Reference no: EM13793
Scanning and Parsing
Implement the lexical and syntactic analysis of Minifun programming language. The scanner splits up the input into catches and tokens lexical errors (inputs that cannot form valid tokens). The parser checks that the input list of tokens conforms to a syntax specified using a context-free grammar. It is convenient to convert the initial parse tree, which follows the context-free grammar used for parsing, into a simpler Abstract Syntax Tree. It is recommended that your design follow the above stages, though it is not required, as long as you somehow implement the lexical and syntactic specification of Minifun.
Minifun Language
Minifun is a functional programming language and it is a subset of Scheme language (you can browse to learn about Scheme). It includes variables, functions, integers and basic integer arithmetic, booleans, relacional functions, "cond" conditional statement, and lists. It doesn't include strings, real numbers nor structures.
The Minifun grammar
1. <prog> ::= <s-exp> | <s-expr> <prog>
2. <s-exp> ::= <def> | <exp>
3. <def> ::= (define (<var> <var> ... <var>) <exp>) | (define <var> <exp>)
4. <exp> ::= <var>
| <con>
| (<prm> <exp> ... <exp>)
| (<var> <exp> ... <exp>)
| (cond (<exp> <exp>) ... (<exp> <exp>))
| (cond (<exp> <exp>) ... (else <exp>))
5. <var> ::= See definition below
6. <con> ::= See definition below
7. <prm> ::= + | - | * | / | = | < | > | <= | >=
The category of variables <var>, which are the names of functions and values, follow basically the same spelling rules. They can be made up of upper-case and lower-case letters (yes, case matters!), hyphens and underscores. They cannot contain spaces. Nor can they contain parentheses, curly braces, square brackets, apostrophes, commas, or quotation marks, as these all have special meanings in minifun.

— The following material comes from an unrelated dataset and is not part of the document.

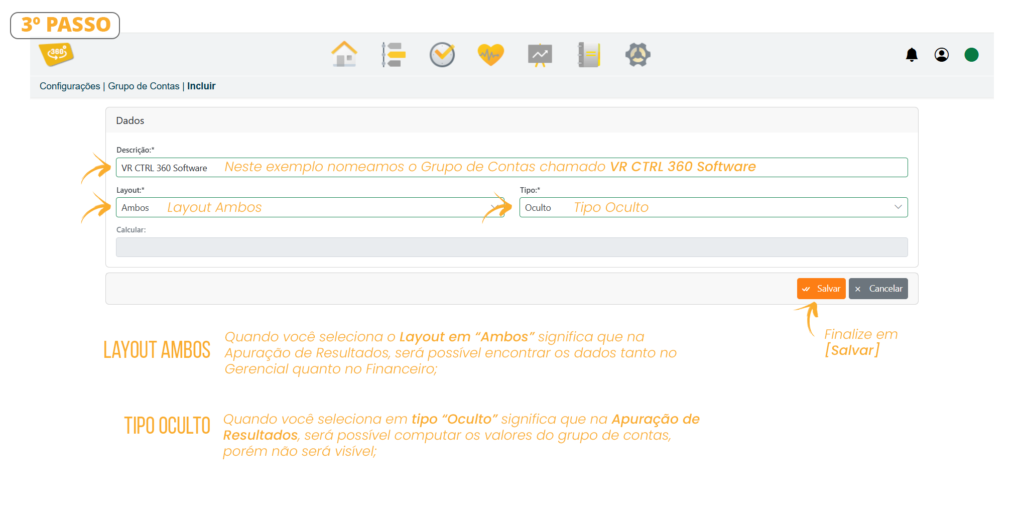Open the notebook icon in navigation

coord(589,55)
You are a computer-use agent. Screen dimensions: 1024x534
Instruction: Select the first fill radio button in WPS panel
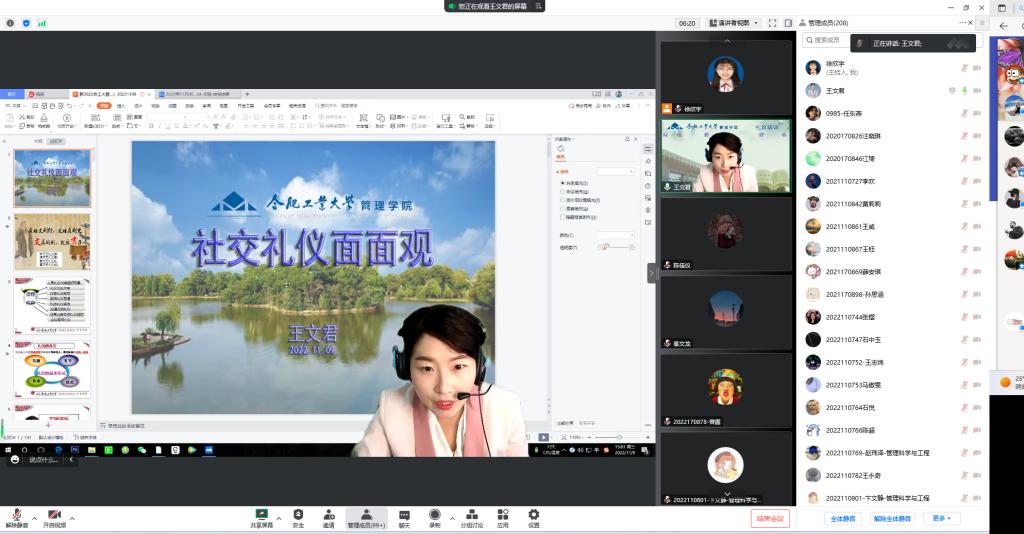point(562,183)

The nonterminal <con> introduces constants: boolean and numeric constants. A number (integer) is a sequence of as many digits (0-9) as you wish. A boolean constant can be either #t (true value) or #f (false value).
A space is necessary to separate one name or number or operation <prm> (see above) from another. They are allowed, but not required, before and after parentheses, square brackets, and curly braces.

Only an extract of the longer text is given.